Invisibility cloaks have always been the stuff of science fiction, but now, people might soon be able to live out their Harry Potter dreams. Recently, a team of researchers at University of Maryland, College Park, working with Facebook Artificial Intelligence, developed a real-life "invisibility cloak''. The cloak is actually a colourful sweater that deletes you right out of a machine's vision.
Notably, the research team used adversarial patterns on the sweater that evade most common object detectors, making the person undetectable, according to a Gagadget report. Simply put, the sweater makes a person 'invisible' in front of the AI models that detect people.

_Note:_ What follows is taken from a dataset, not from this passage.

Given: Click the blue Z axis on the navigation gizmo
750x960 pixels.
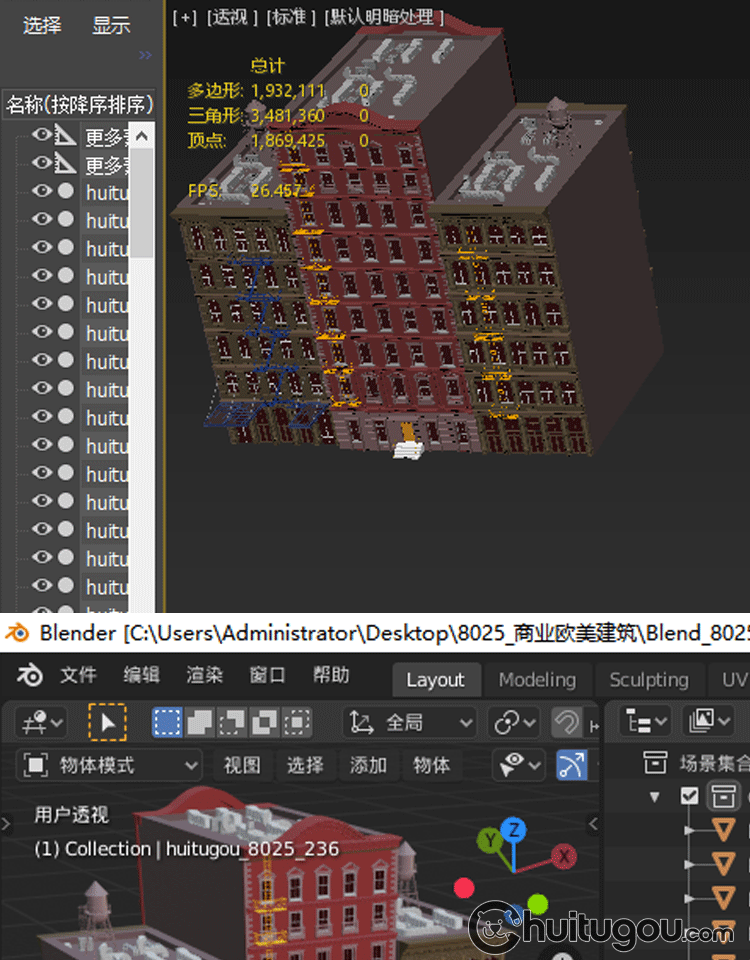Looking at the screenshot, I should (513, 829).
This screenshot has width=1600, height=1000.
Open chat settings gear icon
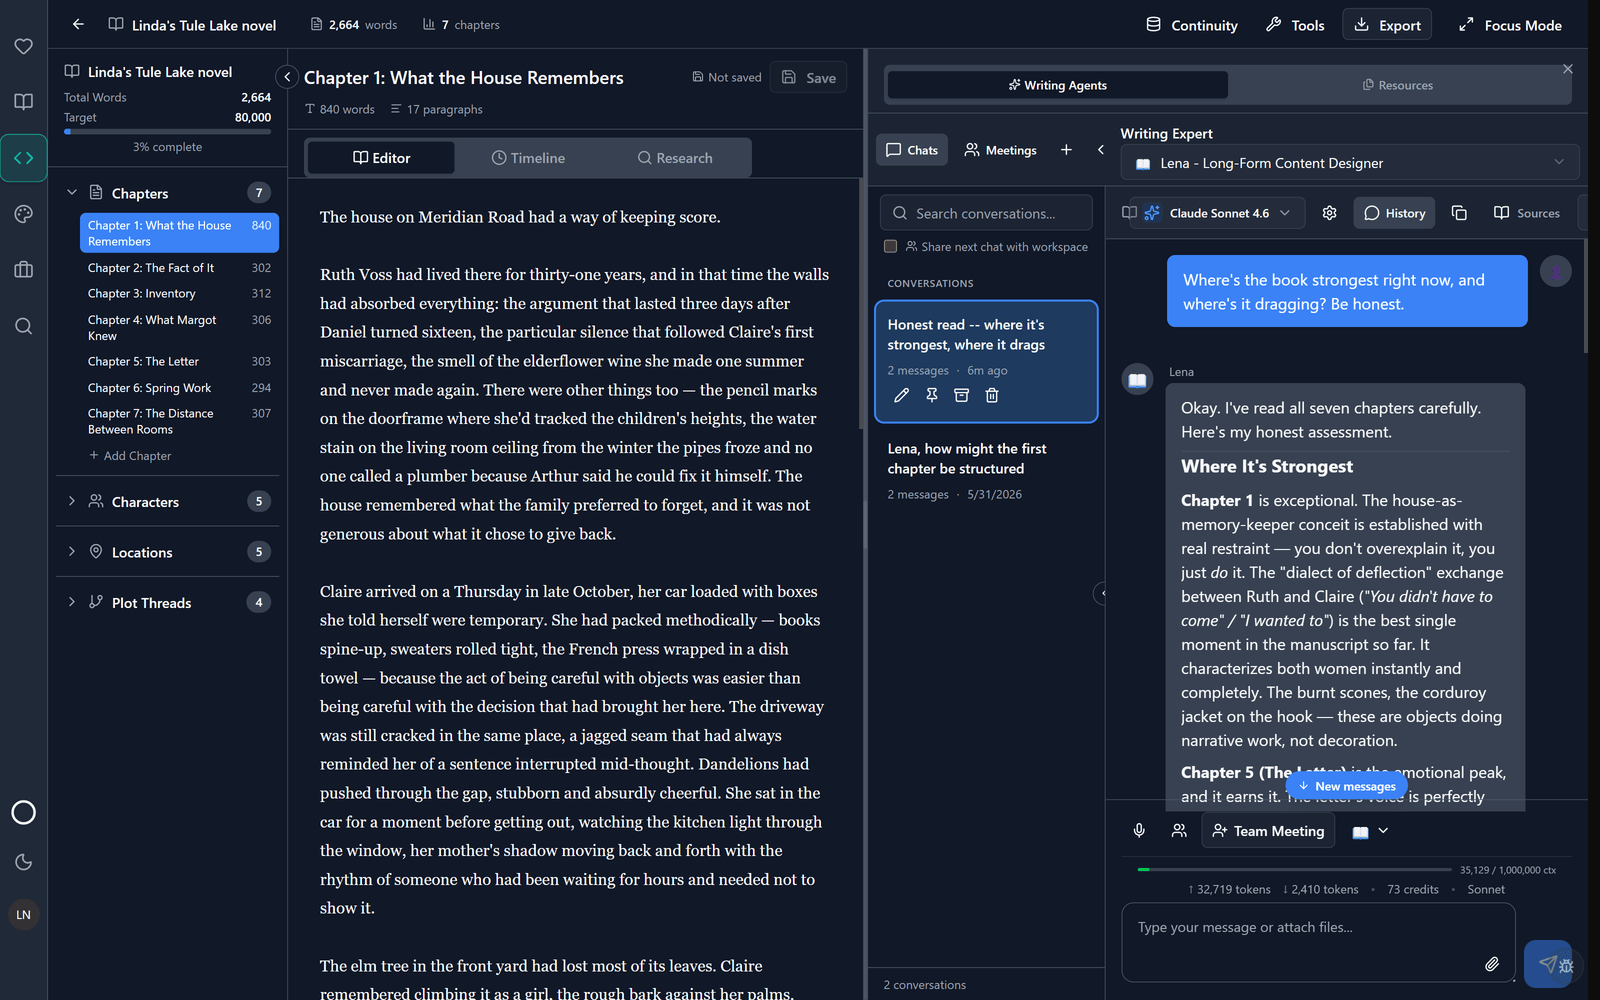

The developers started out with the original goal of testing machine learning systems for vulnerabilities, however, the result was a print on clothes that AI cameras can't see. A user on Reddit shared a video of the test footage, with a caption that reads, '' This sweater developed by the University of Maryland utilizes "adversarial patterns " to become an invisibility cloak against AI.''
Watch the video here:
"This stylish pullover is a great way to stay warm this winter whether in the office or on the go. It features a stay-dry microfleece lining, a modern fit, and an adversarial pattern that evades the most common object detectors. In [our] demonstration, the YOLOv2 detector is evaded using a pattern trained on the COCO dataset with a carefully constructed objective," the team wrote.
So, how does it work?
The researchers explained that they used the SOCO dataset on which the computer vision algorithm YOLOv2 is trained, and identified a pattern that helps to recognize a person. The same created an opposite pattern and transformed it into an image-a print on a sweater. As a result, the owner of such a sweater can hide from detection systems.

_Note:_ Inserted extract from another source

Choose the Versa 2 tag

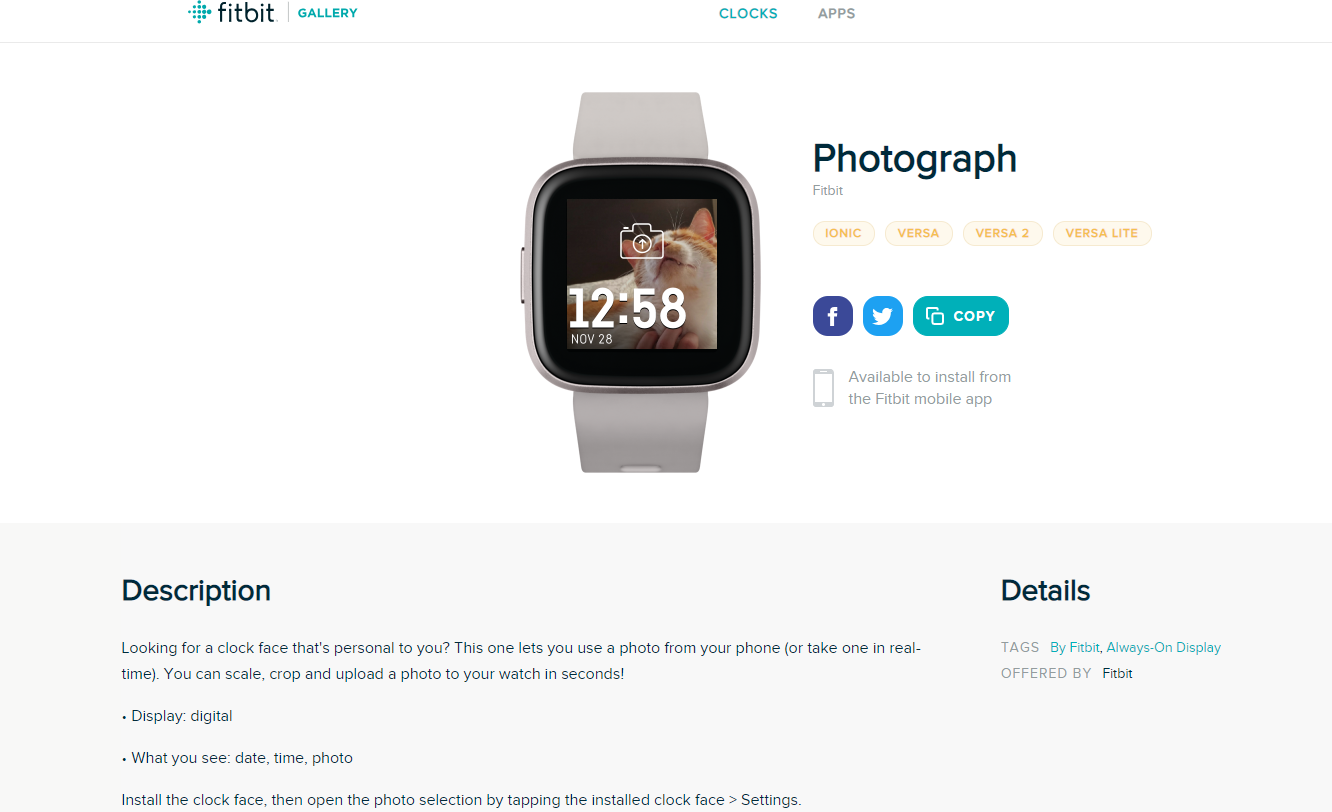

Explaining the work, the team wrote on the University of Maryland website, "Most work on real-world adversarial attacks has focused on classifiers, which assign a holistic label to an entire image, rather than detectors which localize objects within an image. Detectors work by considering thousands of 'priors' (potential bounding boxes) within the image with different locations, sizes, and aspect ratios. To fool an object detector, an adversarial example must fool every prior in the image, which is much more difficult than fooling the single output of a classifier."

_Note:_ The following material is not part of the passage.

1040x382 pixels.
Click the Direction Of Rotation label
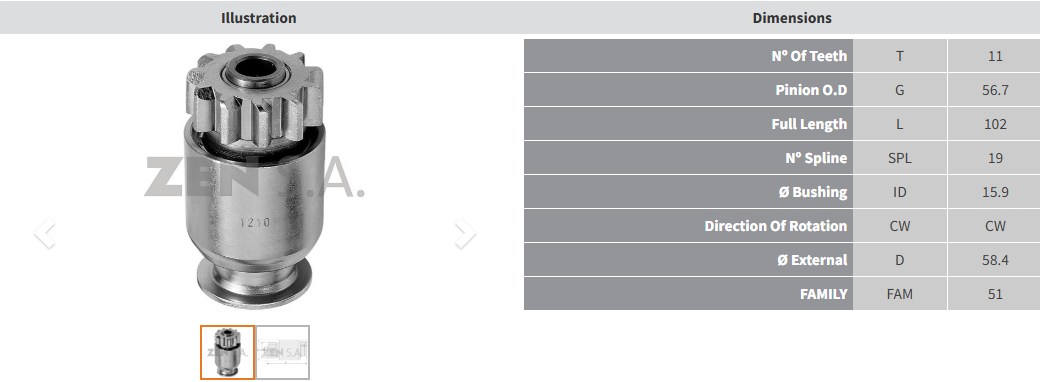(x=775, y=226)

Though many on Reddit were fascinated by the ''magic sweater'', others questioned its effectiveness. One user joked about it and said, ''So ugly even AI doesn't want to see it.'' Another commented, '' I mean. invisibility seems a bit pushing it. The camera is still recognising him, just not 100%....Am I wrong in thinking, let's say if police were using this to find criminals?''
According to a Hackster report, the YOLOv2-targeting adversarial sweatshirts hit only around a 50 per cent success rate in the wearable test.